**Supplied text**
·····

I think when you make your first film, you want to go to your roots. I was ten (in 1973) and I wanted to tell a story that captured a little bit of the spirit. I wanted to kind of "vacuum" 1973 and put it in a film. And Spain, at that time, was so different from the rest of the modern countries. There was a sexual revolution going on in America, in France, in Germany, in England. There were movies like Last Tango in Paris, Deep Throat, The Devil In Miss Jones. 1973 is the key year of pornography. And in Spain we had Franco ruling the country and there were censors and there was not any kind of nudity in any kind of media form, film or print. So I like that idea of that contrast.
In this case, [we have] a Spanish/Danish co-production and Denmark was the first country to legalize pornography. It was something that appealed to both worlds. The Scandinavians were very interested in co-producing this film with us and we were delighted to co-produce this film with the Scandinavians. Nimbus Film is a very important Danish production company. They're responsible for the Dogme movement and they produced Celebration and Mifune.

·····

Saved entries
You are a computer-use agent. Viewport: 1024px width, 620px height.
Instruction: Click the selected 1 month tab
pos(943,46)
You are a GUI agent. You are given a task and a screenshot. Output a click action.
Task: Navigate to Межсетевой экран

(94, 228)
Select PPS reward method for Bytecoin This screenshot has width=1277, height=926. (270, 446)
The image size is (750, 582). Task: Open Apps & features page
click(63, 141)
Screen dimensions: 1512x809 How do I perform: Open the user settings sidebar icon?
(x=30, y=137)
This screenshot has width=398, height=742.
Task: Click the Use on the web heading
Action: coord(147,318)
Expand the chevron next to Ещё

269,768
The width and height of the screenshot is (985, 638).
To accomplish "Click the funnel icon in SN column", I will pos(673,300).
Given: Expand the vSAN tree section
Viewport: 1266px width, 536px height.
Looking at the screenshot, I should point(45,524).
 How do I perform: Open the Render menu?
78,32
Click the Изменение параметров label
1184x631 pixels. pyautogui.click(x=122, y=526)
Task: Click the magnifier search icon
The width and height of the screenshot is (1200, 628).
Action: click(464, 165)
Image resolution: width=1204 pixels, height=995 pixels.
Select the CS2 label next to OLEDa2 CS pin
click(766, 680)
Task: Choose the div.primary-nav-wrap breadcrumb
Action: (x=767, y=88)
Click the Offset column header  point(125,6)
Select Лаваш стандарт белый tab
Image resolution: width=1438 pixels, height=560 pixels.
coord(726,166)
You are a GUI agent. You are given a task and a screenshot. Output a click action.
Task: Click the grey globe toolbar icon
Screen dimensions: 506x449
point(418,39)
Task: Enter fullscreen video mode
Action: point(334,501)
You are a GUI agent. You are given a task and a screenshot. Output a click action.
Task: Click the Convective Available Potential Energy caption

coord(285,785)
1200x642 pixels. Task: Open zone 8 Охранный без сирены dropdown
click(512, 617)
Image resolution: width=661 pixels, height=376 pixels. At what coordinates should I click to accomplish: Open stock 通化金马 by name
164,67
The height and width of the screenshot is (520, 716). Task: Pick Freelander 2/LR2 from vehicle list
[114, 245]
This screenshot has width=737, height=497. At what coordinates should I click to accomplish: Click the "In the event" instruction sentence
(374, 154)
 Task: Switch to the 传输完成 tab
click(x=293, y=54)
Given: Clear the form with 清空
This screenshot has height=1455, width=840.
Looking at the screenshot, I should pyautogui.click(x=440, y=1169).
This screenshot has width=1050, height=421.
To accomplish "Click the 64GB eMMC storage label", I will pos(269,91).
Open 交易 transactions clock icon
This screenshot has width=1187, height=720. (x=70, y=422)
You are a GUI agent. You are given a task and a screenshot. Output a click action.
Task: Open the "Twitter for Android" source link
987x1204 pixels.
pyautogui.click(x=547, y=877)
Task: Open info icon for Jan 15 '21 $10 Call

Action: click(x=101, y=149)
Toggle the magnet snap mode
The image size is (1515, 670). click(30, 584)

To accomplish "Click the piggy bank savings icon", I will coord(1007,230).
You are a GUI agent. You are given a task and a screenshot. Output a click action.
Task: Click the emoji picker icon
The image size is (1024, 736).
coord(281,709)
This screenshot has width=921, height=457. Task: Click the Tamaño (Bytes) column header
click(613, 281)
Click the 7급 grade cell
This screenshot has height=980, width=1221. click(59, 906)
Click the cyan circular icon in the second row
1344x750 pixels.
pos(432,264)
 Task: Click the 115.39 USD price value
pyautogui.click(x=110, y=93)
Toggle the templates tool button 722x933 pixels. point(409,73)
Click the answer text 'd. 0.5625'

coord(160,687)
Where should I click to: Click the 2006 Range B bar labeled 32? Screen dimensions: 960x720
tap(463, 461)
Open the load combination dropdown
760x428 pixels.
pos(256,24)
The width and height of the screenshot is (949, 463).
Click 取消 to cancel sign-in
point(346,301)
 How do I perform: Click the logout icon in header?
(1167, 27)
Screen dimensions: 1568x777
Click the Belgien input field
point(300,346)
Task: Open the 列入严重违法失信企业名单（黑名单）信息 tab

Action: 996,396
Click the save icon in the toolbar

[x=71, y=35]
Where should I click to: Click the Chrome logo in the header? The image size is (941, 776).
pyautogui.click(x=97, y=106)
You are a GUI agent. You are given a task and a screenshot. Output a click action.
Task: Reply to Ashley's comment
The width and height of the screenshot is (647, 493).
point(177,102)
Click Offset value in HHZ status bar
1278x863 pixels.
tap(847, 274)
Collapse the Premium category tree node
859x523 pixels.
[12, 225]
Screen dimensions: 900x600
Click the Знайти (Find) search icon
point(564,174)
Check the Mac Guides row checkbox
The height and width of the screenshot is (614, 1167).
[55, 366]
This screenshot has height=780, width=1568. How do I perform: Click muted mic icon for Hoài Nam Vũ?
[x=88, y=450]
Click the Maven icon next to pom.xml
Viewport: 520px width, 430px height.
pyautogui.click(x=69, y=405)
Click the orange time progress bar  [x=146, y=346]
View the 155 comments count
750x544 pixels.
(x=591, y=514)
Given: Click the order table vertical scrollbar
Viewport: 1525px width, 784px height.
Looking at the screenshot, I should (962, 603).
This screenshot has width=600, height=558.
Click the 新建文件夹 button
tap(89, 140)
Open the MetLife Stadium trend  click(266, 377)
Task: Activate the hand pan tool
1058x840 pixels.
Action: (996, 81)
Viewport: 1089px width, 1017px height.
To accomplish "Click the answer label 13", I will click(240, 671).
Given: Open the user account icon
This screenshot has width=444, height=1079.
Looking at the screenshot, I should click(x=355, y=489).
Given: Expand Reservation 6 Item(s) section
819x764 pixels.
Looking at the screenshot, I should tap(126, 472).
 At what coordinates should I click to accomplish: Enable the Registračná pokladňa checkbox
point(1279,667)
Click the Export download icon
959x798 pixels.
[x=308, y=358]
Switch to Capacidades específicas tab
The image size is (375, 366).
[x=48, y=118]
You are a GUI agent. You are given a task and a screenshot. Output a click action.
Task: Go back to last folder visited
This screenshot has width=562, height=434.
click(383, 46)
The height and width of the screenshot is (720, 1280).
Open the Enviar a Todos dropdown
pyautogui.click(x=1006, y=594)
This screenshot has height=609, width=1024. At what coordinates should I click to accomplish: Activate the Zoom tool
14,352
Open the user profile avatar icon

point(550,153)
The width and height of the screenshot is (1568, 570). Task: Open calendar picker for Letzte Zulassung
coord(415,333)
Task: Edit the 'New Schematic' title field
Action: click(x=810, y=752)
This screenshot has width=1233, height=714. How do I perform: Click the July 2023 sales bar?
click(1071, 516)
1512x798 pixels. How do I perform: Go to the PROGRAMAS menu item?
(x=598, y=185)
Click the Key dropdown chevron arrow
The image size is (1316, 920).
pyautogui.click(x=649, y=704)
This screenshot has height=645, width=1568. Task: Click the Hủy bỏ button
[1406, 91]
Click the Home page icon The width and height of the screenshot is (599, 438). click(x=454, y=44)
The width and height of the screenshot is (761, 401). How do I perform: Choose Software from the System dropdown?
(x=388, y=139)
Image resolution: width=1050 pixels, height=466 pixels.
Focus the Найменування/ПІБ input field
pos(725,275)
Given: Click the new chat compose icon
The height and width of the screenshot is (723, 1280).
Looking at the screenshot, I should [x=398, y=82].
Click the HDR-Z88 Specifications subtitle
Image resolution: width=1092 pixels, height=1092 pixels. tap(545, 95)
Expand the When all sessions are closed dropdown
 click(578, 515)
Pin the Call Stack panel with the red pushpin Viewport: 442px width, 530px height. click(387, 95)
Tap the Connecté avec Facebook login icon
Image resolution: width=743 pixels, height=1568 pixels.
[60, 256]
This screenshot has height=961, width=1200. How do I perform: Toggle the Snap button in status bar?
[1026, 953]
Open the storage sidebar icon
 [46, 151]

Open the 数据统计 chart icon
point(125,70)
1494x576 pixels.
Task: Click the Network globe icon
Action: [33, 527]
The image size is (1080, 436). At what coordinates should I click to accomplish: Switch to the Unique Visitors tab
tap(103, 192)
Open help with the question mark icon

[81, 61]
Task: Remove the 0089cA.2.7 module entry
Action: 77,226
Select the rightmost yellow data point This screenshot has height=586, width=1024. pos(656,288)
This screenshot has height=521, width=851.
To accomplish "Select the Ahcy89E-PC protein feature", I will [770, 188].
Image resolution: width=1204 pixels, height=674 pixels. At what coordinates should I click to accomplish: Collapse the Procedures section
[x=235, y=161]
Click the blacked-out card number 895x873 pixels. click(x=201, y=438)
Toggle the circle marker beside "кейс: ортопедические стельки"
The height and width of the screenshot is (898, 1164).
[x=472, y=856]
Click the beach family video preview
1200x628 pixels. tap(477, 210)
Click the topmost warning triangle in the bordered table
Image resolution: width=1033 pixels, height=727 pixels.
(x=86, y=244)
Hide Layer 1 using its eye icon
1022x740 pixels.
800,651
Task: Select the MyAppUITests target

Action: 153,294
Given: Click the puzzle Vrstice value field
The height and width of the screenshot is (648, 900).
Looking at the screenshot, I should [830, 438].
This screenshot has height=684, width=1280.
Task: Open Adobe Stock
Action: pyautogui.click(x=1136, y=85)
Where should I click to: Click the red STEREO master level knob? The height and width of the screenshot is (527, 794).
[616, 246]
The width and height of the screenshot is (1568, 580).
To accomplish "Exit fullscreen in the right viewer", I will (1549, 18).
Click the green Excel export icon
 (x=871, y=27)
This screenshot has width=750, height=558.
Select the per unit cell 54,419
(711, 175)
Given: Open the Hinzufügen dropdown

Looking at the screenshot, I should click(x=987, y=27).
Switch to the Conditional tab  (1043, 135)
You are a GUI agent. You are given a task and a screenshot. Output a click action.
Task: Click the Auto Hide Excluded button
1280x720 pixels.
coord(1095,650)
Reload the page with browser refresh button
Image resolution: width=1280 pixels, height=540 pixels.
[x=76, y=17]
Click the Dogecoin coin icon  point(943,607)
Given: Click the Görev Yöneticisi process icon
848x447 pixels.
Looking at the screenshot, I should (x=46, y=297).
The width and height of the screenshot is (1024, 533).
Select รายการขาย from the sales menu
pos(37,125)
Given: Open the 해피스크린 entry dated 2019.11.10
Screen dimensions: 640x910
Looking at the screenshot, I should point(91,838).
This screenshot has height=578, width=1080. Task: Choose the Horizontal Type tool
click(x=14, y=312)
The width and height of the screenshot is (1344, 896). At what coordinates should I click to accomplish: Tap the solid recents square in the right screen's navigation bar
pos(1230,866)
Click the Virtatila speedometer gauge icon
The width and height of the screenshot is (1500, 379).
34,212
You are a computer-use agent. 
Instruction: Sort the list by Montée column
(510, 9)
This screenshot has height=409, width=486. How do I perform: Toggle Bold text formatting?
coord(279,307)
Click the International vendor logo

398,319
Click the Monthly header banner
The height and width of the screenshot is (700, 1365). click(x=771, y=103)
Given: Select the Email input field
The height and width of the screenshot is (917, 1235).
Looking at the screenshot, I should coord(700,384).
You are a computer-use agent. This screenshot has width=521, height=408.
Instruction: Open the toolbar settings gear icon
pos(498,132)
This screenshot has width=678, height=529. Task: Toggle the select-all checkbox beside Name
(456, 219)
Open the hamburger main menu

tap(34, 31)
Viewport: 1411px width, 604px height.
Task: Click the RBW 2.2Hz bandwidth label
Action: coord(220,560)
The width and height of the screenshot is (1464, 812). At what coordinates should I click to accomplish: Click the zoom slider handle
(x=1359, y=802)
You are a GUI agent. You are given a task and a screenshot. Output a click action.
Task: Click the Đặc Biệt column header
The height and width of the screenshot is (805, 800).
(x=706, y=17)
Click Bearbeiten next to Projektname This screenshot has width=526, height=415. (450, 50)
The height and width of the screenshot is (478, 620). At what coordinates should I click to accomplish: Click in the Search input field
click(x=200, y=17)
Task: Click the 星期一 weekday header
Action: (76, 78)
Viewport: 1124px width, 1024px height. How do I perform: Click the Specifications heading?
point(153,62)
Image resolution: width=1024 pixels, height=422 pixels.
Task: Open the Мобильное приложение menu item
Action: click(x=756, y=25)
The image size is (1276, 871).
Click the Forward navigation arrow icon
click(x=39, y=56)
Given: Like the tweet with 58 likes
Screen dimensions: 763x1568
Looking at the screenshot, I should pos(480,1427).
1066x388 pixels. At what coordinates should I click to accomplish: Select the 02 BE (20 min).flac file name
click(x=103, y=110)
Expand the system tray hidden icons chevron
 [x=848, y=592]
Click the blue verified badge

·····

**Questions to answer**
[a] In the excerpt about the first film, which country is identified as the first to legalize pornography?
[b] Name every film title mentioned in the excerpt about the first film.
[c] From the excerpt about the first film, output everything from "I think when" down to "of that contrast.".
The items play no part in this work.

**Set of answers**
[a] Denmark

[b] Last Tango in Paris, Deep Throat, The Devil In Miss Jones, Celebration, Mifune

[c]
I think when you make your first film, you want to go to your roots. I was ten (in 1973) and I wanted to tell a story that captured a little bit of the spirit. I wanted to kind of "vacuum" 1973 and put it in a film. And Spain, at that time, was so different from the rest of the modern countries. There was a sexual revolution going on in America, in France, in Germany, in England. There were movies like Last Tango in Paris, Deep Throat, The Devil In Miss Jones. 1973 is the key year of pornography. And in Spain we had Franco ruling the country and there were censors and there was not any kind of nudity in any kind of media form, film or print. So I like that idea of that contrast.